Give the records again exactly as written. Leave out the pictures.

**Material to process:**
###

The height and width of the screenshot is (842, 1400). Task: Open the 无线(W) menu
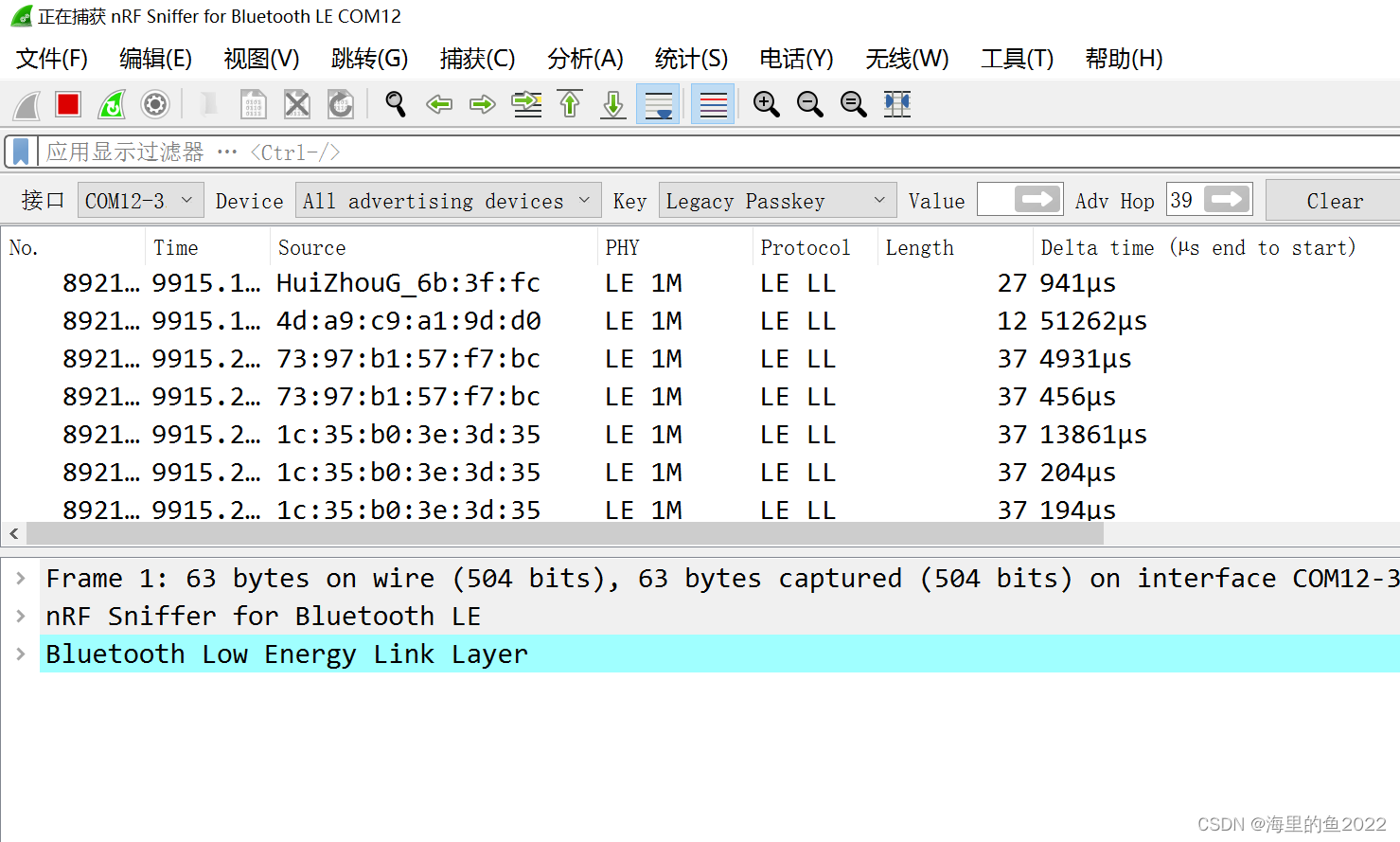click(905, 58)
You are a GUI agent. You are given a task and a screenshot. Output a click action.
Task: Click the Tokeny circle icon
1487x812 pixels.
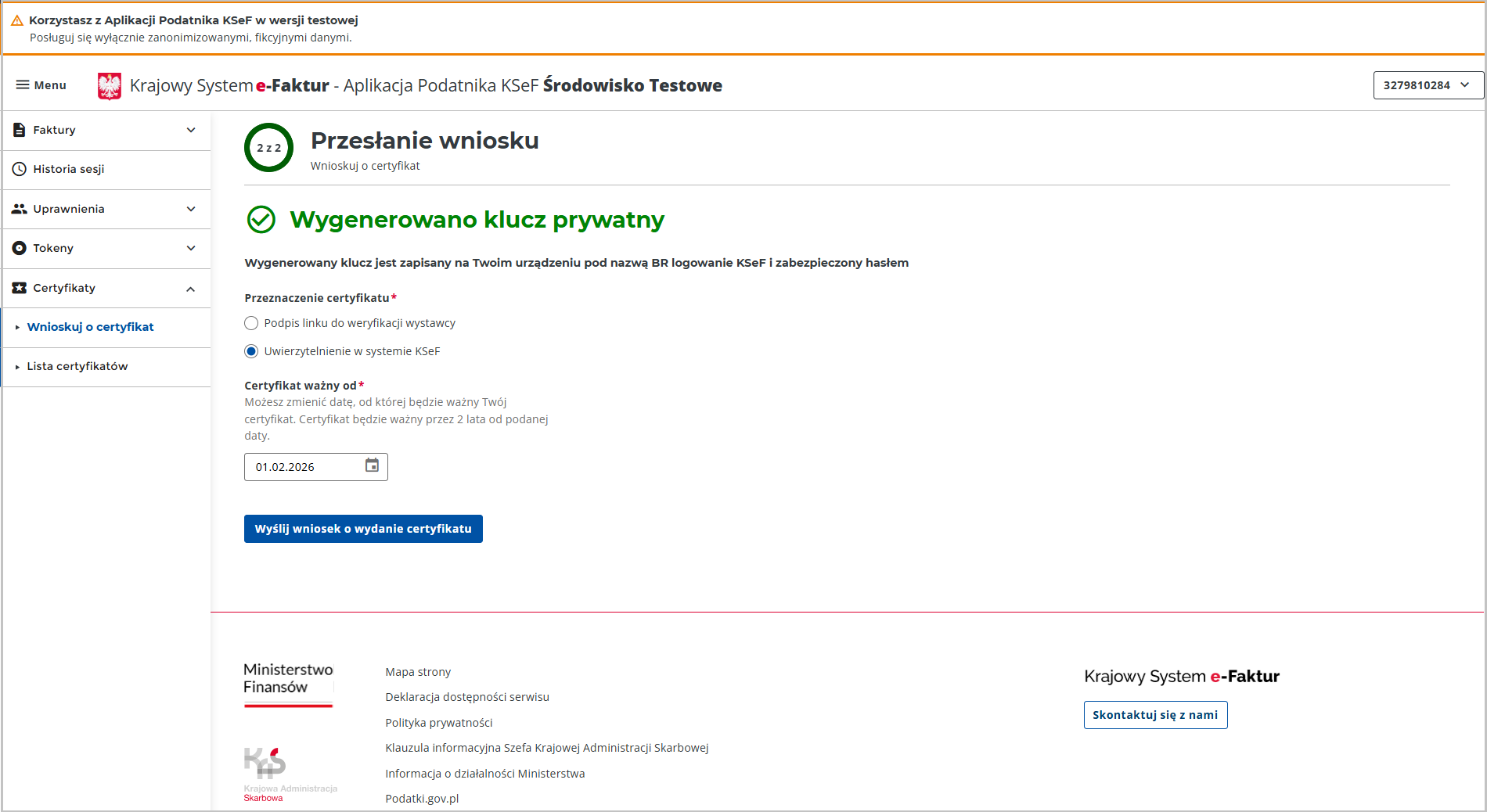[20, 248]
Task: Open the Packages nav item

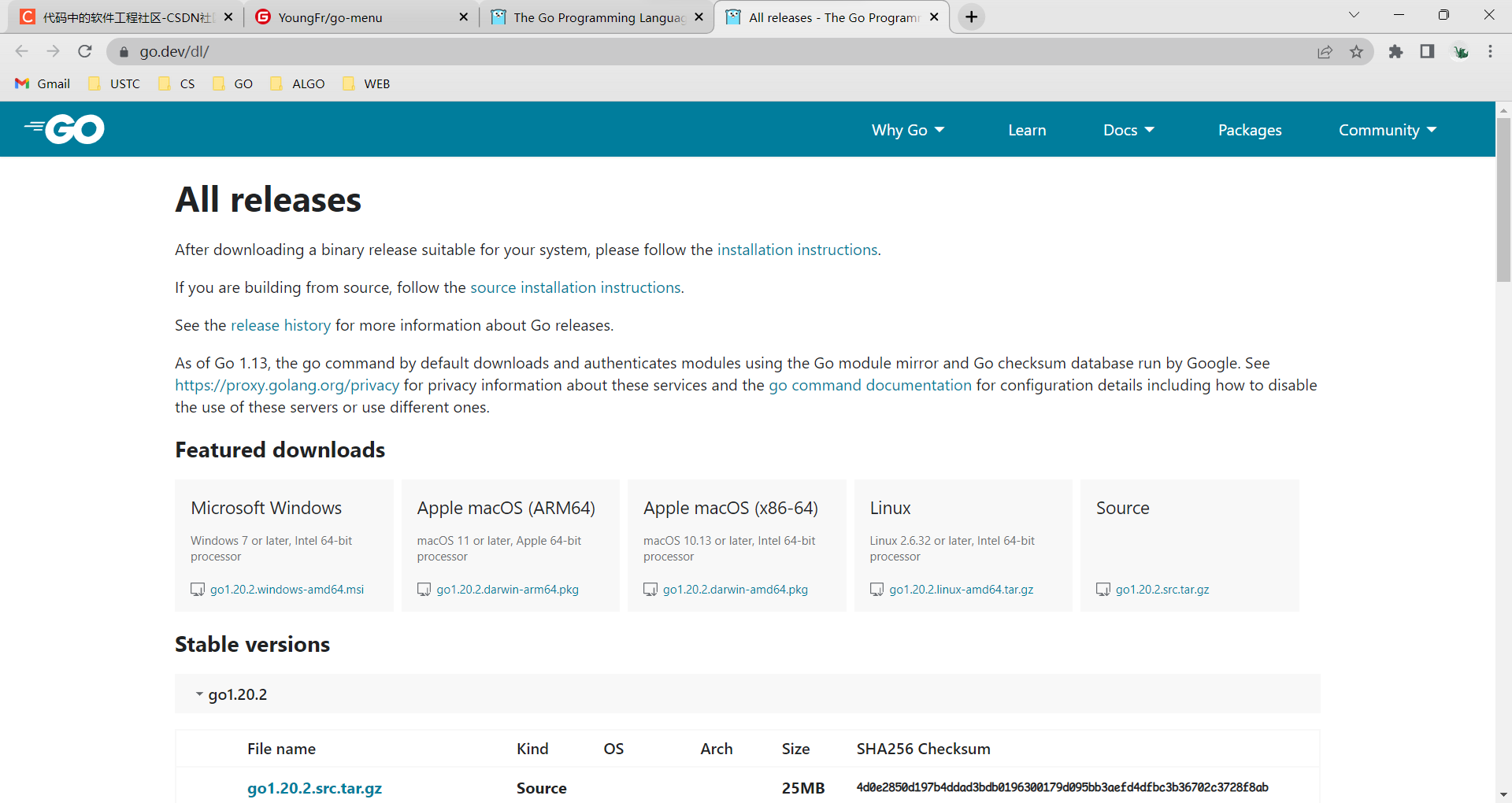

###

**Finished exercise:**
The height and width of the screenshot is (842, 1400). Task: Open the 无线(W) menu
click(905, 58)
You are a GUI agent. You are given a task and a screenshot. Output a click action.
Task: Click the Tokeny circle icon
1487x812 pixels.
[20, 248]
Task: Open the Packages nav item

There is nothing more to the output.